Pubblicato su upday il 25 novembre 2019.

Il 25 novembre abbiamo celebrato la Giornata per l’eliminazione della violenza contro le donne. In Italia il problema è più attuale che mai. Secondo un report diffuso nei giorni scorsi dalla Polizia di stato, ogni giorno nel nostro Paese 88 donne subiscono maltrattamenti, fisici e psicologici. La situazione è grave al Nord quanto al Sud e riguarda donne di qualsiasi età ed etnia. Molte di loro subiscono questi soprusi in silenzio e si isolano, altre trovano la forza di denunciare. upday, per l’occasione, ha intervistato una di loro. Questa è la sua storia.

 

Oggi R. sa che bisogna parlare, uscire allo scoperto, chiedere aiuto. Ma per due anni è rimasta in silenzio e ha sopportato, sperando che un giorno le cose sarebbero cambiate. Sperando che nessuno, intorno a lei, capisse cosa le stava accadendo.

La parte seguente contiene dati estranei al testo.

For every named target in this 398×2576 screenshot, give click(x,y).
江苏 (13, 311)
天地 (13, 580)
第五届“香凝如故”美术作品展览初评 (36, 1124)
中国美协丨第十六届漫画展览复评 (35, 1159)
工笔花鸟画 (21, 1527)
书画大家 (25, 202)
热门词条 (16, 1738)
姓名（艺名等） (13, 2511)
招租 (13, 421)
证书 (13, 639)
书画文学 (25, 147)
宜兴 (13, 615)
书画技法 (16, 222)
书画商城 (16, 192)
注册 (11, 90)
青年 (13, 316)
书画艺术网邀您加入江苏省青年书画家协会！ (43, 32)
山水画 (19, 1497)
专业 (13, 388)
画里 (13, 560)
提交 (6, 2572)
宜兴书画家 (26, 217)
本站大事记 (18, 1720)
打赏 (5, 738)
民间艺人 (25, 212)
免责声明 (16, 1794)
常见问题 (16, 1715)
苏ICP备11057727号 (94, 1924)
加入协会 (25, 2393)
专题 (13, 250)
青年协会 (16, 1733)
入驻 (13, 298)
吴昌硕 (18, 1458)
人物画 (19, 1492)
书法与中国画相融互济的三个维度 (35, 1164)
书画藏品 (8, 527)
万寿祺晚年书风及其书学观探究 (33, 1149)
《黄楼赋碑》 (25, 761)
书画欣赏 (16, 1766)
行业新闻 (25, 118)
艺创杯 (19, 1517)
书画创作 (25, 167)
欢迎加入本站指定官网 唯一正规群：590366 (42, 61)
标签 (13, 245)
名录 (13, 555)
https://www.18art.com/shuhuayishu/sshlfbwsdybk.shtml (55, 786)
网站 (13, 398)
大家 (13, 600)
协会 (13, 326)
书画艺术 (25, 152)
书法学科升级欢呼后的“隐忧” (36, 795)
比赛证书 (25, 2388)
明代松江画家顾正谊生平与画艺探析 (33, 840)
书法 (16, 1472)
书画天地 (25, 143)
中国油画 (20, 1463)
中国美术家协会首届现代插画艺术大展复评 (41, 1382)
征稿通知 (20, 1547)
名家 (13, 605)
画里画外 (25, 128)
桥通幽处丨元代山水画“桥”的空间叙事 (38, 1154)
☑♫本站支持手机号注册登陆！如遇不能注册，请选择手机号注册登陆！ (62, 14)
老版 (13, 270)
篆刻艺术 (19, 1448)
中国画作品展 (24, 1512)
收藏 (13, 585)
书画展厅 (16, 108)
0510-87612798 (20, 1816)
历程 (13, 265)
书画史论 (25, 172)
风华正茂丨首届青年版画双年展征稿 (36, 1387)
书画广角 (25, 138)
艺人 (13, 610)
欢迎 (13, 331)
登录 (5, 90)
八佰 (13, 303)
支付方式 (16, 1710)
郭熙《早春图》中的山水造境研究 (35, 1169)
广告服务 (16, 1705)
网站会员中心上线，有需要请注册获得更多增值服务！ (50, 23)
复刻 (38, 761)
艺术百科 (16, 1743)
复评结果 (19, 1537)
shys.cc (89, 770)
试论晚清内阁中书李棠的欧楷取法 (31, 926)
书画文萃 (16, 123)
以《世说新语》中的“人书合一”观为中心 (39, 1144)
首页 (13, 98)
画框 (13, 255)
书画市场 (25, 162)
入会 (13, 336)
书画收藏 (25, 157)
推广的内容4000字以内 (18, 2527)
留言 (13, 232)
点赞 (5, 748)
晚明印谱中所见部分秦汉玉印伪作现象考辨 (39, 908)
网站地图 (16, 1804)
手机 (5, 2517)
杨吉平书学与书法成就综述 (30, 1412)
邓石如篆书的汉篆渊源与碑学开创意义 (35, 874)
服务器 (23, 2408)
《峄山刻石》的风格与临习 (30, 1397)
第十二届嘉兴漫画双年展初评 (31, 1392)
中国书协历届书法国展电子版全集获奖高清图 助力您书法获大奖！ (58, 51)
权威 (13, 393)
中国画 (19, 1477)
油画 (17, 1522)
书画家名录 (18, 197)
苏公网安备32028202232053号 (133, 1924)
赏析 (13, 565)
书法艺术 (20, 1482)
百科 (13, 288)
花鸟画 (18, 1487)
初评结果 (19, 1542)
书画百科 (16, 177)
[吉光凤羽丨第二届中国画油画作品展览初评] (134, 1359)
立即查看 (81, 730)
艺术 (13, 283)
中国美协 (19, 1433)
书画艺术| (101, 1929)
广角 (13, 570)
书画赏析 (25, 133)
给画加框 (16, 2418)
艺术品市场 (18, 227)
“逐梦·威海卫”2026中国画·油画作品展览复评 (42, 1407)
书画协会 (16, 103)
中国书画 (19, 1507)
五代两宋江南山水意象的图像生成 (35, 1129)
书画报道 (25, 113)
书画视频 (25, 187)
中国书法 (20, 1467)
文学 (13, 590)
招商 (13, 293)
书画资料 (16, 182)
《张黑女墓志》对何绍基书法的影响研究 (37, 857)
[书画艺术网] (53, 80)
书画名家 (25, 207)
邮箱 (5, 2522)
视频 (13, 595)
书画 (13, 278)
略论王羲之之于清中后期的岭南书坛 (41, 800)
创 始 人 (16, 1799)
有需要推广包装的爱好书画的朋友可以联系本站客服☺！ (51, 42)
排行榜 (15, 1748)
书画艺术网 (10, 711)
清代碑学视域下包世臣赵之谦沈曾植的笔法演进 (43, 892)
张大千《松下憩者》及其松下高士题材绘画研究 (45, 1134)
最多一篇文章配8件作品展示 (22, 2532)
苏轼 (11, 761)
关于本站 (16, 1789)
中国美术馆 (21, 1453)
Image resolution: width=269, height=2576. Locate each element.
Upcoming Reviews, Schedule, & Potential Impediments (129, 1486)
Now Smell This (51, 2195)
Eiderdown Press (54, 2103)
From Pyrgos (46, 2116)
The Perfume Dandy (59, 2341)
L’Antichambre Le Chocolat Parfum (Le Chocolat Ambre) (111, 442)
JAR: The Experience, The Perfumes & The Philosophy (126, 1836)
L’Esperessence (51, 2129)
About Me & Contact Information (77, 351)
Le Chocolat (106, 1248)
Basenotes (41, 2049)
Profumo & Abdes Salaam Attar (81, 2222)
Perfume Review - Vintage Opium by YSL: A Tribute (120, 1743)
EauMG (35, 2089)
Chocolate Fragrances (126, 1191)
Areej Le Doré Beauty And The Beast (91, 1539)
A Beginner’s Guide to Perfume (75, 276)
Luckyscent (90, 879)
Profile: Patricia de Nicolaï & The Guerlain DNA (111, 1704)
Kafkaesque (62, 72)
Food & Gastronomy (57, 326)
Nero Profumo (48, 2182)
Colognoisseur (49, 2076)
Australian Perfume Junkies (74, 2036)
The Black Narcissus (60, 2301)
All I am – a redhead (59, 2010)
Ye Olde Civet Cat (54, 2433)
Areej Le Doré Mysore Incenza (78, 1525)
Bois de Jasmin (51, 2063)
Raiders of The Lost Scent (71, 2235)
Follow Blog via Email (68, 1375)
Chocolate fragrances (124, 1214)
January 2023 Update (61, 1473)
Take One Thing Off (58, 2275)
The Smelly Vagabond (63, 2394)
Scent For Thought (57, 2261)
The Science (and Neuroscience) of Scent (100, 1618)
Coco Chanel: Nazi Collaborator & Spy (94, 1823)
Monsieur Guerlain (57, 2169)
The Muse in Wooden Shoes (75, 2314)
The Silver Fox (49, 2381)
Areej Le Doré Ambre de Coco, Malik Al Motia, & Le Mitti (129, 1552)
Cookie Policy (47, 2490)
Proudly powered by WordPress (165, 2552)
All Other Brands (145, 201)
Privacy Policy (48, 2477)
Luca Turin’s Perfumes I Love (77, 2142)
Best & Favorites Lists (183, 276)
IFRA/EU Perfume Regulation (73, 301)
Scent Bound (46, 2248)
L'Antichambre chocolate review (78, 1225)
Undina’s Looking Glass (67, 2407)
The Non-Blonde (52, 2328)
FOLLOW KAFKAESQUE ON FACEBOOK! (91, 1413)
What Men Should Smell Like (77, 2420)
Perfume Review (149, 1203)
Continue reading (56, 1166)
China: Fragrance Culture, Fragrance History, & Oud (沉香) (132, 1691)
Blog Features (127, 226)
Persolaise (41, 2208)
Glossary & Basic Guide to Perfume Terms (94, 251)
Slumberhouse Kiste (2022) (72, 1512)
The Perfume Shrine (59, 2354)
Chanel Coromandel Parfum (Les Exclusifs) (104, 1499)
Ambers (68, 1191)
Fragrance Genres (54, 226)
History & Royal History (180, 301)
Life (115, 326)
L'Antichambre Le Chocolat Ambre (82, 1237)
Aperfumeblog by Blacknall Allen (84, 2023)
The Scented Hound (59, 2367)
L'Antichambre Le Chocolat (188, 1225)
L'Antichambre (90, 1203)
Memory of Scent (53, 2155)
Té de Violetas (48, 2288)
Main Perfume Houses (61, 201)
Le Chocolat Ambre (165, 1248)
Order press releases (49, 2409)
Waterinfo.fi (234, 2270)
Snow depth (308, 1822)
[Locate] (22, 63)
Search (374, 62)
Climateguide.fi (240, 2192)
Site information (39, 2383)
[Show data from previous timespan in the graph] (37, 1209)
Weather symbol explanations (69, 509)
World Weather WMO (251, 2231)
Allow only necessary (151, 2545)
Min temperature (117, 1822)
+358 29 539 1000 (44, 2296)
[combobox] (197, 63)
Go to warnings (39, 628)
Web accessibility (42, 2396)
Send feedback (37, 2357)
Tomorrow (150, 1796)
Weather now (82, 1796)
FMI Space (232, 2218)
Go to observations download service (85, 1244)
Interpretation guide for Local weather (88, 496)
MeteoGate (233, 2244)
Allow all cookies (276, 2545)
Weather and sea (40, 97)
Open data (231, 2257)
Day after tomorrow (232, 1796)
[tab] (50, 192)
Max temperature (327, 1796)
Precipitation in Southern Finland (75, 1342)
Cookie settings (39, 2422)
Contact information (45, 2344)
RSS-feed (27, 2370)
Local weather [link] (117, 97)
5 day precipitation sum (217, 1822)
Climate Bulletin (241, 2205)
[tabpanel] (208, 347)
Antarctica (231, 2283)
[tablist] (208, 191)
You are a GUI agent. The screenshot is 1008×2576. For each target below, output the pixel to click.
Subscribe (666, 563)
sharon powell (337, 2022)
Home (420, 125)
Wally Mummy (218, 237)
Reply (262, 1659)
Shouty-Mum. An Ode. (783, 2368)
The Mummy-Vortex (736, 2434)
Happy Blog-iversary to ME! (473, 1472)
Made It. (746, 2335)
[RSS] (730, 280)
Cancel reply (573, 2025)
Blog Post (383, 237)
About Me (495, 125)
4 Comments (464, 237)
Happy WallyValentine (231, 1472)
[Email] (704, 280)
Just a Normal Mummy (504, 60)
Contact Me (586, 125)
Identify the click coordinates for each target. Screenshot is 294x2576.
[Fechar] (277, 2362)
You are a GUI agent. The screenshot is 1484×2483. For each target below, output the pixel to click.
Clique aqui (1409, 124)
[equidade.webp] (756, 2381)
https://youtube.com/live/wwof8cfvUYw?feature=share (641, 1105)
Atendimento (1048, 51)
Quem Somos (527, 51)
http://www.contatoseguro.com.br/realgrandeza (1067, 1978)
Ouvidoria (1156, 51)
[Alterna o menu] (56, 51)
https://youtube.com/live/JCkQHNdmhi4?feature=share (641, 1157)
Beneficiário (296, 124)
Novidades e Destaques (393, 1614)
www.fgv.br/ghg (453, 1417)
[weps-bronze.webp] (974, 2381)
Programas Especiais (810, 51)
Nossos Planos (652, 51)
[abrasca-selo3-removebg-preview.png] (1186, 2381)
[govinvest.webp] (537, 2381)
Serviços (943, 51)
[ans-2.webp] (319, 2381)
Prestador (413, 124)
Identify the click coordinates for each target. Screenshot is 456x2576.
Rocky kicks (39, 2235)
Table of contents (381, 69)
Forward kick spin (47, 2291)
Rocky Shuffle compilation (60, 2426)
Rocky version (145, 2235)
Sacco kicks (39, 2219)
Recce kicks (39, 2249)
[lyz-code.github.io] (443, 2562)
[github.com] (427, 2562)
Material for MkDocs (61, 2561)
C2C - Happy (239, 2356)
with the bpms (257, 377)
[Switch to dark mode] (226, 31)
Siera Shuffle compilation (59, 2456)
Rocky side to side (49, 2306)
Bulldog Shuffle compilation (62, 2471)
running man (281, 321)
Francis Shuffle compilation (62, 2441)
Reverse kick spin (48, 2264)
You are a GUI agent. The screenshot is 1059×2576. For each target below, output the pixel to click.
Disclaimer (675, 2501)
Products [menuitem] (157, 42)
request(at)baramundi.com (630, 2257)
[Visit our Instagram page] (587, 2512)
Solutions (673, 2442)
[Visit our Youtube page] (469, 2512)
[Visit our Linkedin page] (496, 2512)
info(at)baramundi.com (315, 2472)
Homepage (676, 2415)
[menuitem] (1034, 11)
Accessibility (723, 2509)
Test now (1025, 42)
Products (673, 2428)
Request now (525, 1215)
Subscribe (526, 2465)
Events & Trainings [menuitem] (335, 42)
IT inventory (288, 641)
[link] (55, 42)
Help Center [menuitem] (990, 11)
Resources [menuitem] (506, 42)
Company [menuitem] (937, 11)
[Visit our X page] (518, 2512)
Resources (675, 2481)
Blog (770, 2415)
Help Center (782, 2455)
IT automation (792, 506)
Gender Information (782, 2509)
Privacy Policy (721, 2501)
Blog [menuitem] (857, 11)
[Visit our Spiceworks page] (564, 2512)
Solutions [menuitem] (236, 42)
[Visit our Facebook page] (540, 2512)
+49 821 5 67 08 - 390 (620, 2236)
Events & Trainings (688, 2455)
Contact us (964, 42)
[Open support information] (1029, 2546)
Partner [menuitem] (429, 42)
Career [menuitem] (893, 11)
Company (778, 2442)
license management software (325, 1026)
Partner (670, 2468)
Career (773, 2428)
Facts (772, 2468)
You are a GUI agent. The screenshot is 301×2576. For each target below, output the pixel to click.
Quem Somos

R. è una donna che è stata vittima di violenza. In passato è stata maltrattata, picchiata e minacciata. Anche quando era incinta. L’autore delle violenze era C., il suo compagno di allora.

R. e C. si conoscevano sin da bambini. “Vivevamo vicini e per un po’ ci siamo frequentati. Poi ci siamo persi di vista e ritrovati ai suoi 18 anni”, racconta. “Una volta insieme ha iniziato lentamente a smontare la mia autostima e la mia forza, mai in modo evidente, era più un metodo bastone e carota, a dirla tutta. Criticava e screditava le mie opinioni ma poco dopo era amorevole ed affettuoso”.

La situazione è peggiorata con la gravidanza. “Ha iniziato a essere violento anche fisicamente quando ero al quarto mese. I pretesti erano spesso futili, semplici disaccordi come anche l’ impossibilità di comprare un’auto sportiva”.

R. non aveva nessuno con cui sfogarsi. Non voleva far vedere agli altri quanto stava male, si innervosiva per un nonnulla e lui le diceva che si sarebbe ucciso, se solo si fosse confidata.

R. sapeva che ciò che le stava accadendo non era normale, che quel comportamento non aveva giustificazioni. Si vergognava di essere così remissiva. A volte, però, provava a convincersi che la colpa fosse sua e che se solo avesse cambiato atteggiamento anche le violenze sarebbero finite.

Non è stato così. I maltrattamenti sono andati avanti ancora per mesi e sono finiti solo quando R. ha denunciato. “Un giorno, guardandomi allo specchio, mi sono detta che mio figlio non avrebbe mai dovuto vedermi così spaventata né mai provare lui stesso paura”.

Parlare con la polizia non è bastato a voltare pagina. R. dice che le autorità, anziché mostrarsi comprensive e accoglienti, hanno ascoltato la sua vicenda con molto scetticismo e superficialità. Lei stessa, poi, ha dovuto affrontare un lungo percorso personale. “Il cambiamento è lento e difficile, servono impegno e costanza”.

Il suo ex compagno è stato condannato in primo grado per maltrattamenti e non può avvicinarsi a lei. Il processo non è ancora finito ma R. è assistita Doppia Difesa, la fondazione creata nel 2007 da Michelle Hunziker e dall’avvocato penalista Giulia Bongiorno. “Mi sono rivolta a loro perché cercavo un sostegno da qualcuno che sapeva cosa faceva”, spiega. “A chi è nella mia stessa situazione dico: se una denuncia vi sembra un passo troppo grande, rivolgetevi almeno ad un’associazione. Uscite allo scoperto, solo così potrete ritrovare la forza e il coraggio che vi hanno rubato”.